Mindestens drei Jahre und einen Tag dauert die Walz der Wandergesellen. Dass dann wirklich schon Schluss ist mit dem freien Leben „auf Achse“, kann sich Phillip Bergmann zurzeit noch nicht vorstellen. Am Dienstag machte der 27-Jährige im Ganderkeseer Rathaus Station und überbrachte Erstem Gemeinderat Matthias Meyer seinen traditionellen Gruß.
Der Emder, der auf der Walz zumeist unter seinem Pseudonym "Zephyr" in Erscheinung tritt, ist seit einem halben Jahr von seiner Heimatstadt getrennt – und darf sich ihr, wie es der Brauch will, nur bis auf 50 Kilometer nähern. Im Fall der Ostfriesenmetropole, die ganz im nordwestlichsten Zipfel Deutschlands verortet ist, schränkt das den Bewegungsfreiraum für Bergmann aber nur bedingt ein. In allen Himmelsrichtungen war er schon zugegen: Flensburg im Norden, Aachen im Westen, Dresden im Osten oder Konstanz ganz im Süden. "Meistens fahre ich per Anhalter", erklärt er. "Als Wandergesellen werden wir häufiger mitgenommen. In der Kluft gelten wir als vertrauenswürdig, die ist wie ein Ausweis."
Helfen im Mittelpunkt
An der Walz liebt der gelernte Tischler vor allem die Freiheit und das Hineinleben in den Tag. Morgens in Delmenhorst, mittags in Ganderkesee, später wieder Oldenburg: "Es gibt kein Ziel, es gibt nur den Weg", findet der Handwerker. Auf diesem Weg nimmt er immer wieder Arbeit an, wobei für ihn das Helfen im Mittelpunkt steht, nie das Geldverdienen. "Bei einer älteren Frau die Fenster neu einstellen, damit sie im Winter keinen Zug mehr spürt – das ist etwas, bei dem ich mich gut fühle."

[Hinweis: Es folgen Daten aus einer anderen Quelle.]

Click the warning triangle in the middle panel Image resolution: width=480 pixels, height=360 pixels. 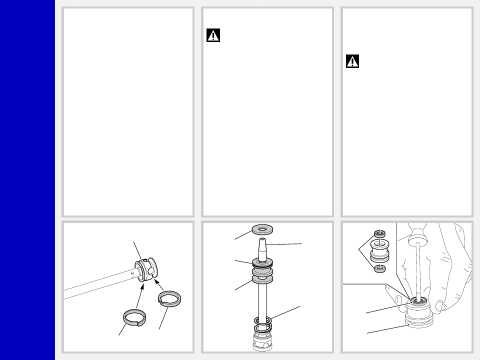click(213, 36)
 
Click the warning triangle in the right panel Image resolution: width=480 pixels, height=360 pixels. click(352, 62)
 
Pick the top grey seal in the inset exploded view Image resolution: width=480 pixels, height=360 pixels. click(380, 234)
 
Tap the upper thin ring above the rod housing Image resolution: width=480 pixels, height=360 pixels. click(262, 320)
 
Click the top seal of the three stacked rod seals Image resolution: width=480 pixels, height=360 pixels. click(262, 262)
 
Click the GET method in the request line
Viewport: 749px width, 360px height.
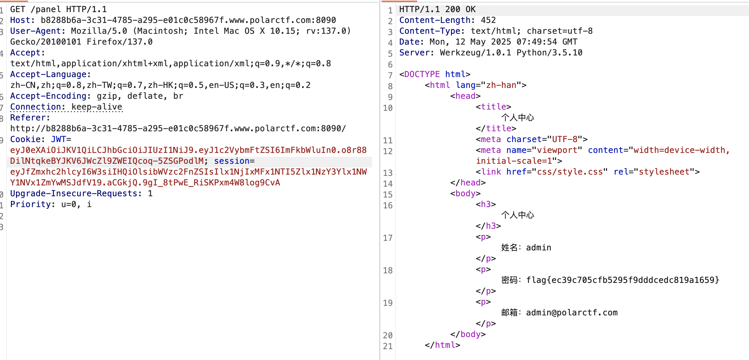18,9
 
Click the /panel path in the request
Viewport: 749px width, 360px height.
46,9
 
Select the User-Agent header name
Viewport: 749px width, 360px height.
35,31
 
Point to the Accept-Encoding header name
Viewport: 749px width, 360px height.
48,96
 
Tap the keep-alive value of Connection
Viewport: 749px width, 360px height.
97,107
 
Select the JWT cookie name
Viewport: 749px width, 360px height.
58,139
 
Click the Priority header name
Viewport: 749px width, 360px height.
30,204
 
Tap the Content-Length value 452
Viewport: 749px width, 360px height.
488,20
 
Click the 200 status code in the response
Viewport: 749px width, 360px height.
453,9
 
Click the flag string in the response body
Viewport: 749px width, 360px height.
623,280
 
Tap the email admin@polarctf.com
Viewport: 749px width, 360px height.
572,313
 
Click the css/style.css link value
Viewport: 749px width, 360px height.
570,172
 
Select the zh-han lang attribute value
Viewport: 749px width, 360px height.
501,85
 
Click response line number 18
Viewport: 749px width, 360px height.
388,270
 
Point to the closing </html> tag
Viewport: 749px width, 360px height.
442,345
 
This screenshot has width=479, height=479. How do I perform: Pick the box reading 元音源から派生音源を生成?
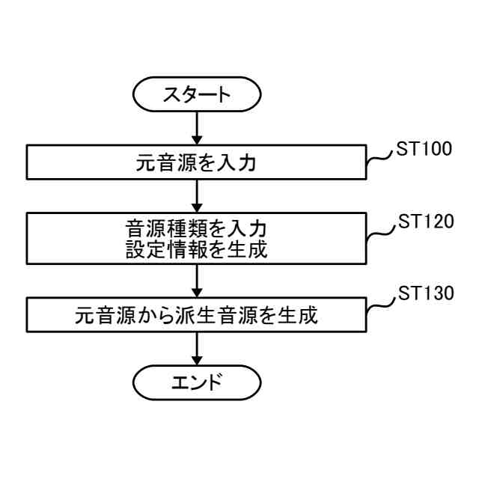pos(197,316)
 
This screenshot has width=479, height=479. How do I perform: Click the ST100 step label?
pos(424,147)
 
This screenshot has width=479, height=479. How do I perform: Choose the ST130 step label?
pos(424,293)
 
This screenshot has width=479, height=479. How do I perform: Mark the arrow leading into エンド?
pos(197,350)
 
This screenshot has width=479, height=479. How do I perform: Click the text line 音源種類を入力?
pos(197,225)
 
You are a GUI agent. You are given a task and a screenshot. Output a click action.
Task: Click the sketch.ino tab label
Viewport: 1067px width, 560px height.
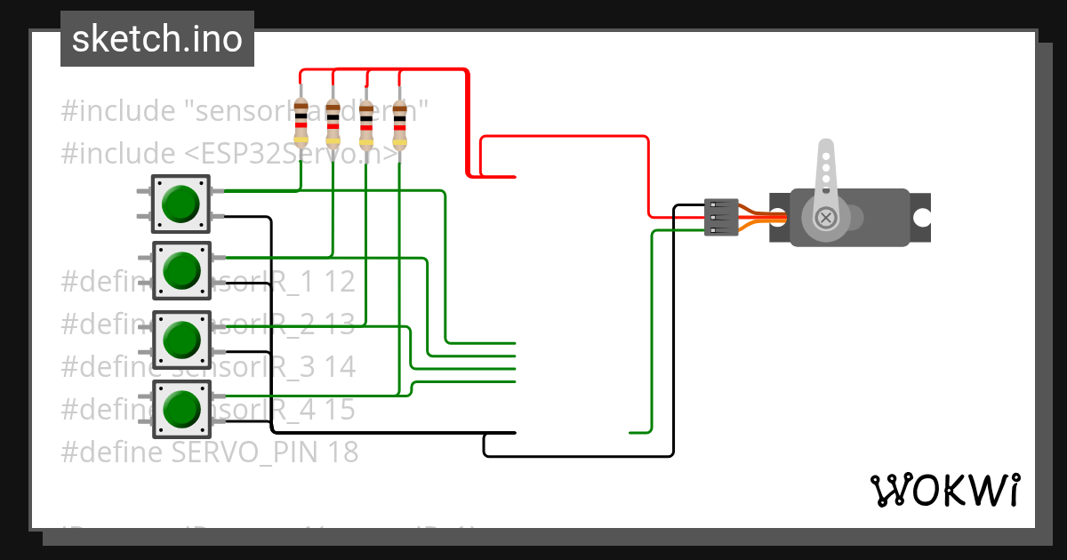156,39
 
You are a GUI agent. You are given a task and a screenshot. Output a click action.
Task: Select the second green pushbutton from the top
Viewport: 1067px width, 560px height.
181,270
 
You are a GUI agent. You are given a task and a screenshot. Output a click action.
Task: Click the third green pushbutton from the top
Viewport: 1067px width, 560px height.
181,339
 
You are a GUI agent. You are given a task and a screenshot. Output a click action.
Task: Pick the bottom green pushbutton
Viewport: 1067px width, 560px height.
181,408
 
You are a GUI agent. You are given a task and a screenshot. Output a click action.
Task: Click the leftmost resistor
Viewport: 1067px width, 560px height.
301,123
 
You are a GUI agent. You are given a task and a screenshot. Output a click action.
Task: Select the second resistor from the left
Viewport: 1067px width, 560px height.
333,123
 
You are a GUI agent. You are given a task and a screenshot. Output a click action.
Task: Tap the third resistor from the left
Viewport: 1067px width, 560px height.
365,123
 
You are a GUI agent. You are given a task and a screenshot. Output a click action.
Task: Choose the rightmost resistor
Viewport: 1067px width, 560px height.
399,123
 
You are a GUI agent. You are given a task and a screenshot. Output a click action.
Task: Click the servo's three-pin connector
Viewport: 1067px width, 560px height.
721,217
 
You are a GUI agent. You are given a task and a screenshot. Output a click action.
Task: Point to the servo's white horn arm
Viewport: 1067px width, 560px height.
826,169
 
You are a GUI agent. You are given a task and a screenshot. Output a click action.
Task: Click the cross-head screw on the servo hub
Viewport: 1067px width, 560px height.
826,217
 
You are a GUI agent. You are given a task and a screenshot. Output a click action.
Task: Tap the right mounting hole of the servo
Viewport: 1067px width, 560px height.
921,217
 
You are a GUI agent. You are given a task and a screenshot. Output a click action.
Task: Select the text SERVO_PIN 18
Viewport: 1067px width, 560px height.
265,452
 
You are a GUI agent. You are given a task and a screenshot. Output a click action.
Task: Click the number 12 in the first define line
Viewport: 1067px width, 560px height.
339,282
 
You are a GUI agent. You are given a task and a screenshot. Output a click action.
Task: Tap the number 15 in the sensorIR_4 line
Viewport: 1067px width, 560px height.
339,410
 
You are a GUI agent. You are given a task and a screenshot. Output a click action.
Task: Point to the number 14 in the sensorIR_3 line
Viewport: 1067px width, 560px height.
339,367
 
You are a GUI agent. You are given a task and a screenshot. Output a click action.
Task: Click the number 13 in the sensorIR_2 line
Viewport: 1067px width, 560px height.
339,324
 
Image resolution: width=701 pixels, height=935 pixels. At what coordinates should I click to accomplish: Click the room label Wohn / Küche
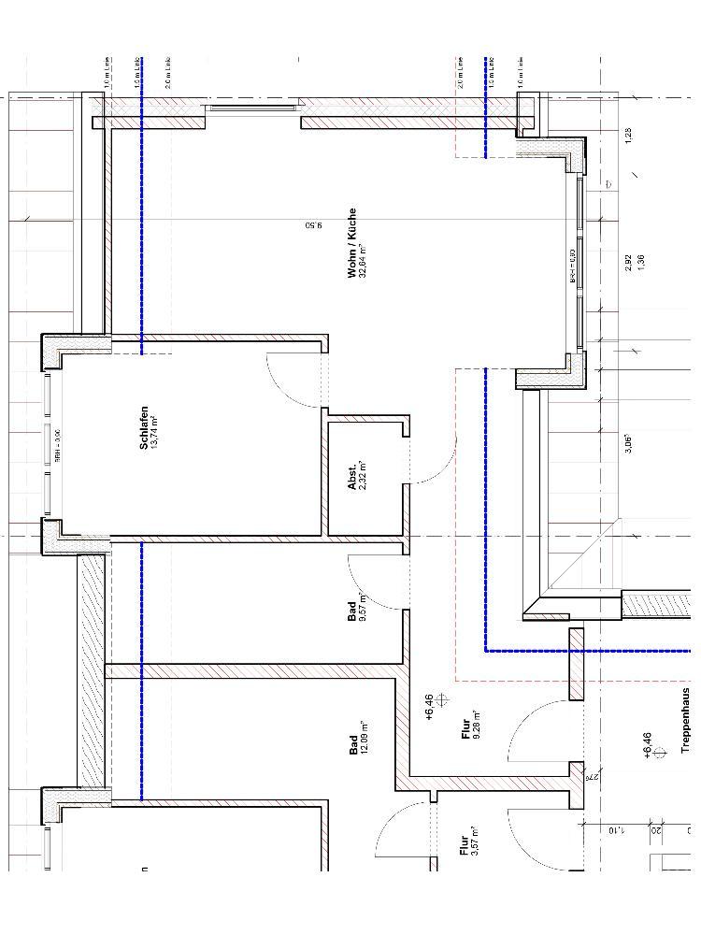tap(351, 242)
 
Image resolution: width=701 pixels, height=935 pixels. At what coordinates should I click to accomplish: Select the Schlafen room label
tap(144, 427)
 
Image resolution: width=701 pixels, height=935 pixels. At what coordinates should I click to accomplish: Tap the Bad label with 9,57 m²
tap(352, 611)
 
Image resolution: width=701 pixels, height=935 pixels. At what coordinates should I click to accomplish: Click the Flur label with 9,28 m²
tap(465, 728)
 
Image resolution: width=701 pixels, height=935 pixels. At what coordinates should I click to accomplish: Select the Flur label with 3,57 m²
tap(463, 846)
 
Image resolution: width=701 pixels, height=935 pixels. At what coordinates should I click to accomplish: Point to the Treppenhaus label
tap(685, 721)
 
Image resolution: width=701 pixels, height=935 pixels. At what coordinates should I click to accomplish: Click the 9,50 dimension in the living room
tap(313, 225)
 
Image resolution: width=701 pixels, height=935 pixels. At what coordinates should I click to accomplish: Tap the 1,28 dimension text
tap(629, 135)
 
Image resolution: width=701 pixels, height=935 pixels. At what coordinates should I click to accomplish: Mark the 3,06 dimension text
tap(629, 443)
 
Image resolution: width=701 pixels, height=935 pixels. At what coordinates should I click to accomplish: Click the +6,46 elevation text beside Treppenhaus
tap(648, 744)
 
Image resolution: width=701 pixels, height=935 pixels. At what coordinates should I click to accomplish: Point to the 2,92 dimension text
tap(629, 263)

Überhaupt steht für "Zephyr" nicht nur das Handwerkliche im Mittelpunkt seiner Wanderung. "Auf der Walz habe ich die Chance, unzählige Menschen, Orte und Geschichten kennenzulernen. Jeden Tag rede ich mit mehreren Dutzend Leuten. Manchmal werde ich spontan zum Frühstück eingeladen." Jeder Tag sei anders. Auf moderne Kommunikationsmittel wie ein Smartphone verzichtet er bewusst. "Kontakt halte ich mit Postkarten."
Nicht in "Schacht" organisiert
Als fremdfreireisender Tischler (Kürzel: frdfr.ti) gehört Phillip Bergmann keinem "Schacht" an, in dem viele andere Wandergesellen organisiert sind. Insider erkennen das sofort – am eingeschlagenen Hemdkragen. So kann er zwar nicht auf Infrastruktur und Netzwerke eines Schachts zurückgreifen, dafür hat er noch mehr von dem, was ihm am wichtigsten ist: Freiheit.
Die wird er in den kommenden Tagen nutzen, um weiterzuziehen: In Rheinland-Pfalz hat er Verabredungen mit anderen Wandergesellen. Danach geht es nach Hannover und Hamburg. Und dann? Phillip Bergmann zuckt mit den Schultern und lächelt zufrieden: "Da sind fast keine Grenzen gesetzt." Auch Norwegen oder Japan würden ihn mal reizen. Nur die Heimat ist tabu – näher als Bad Zwischenahn darf er Emden nicht kommen.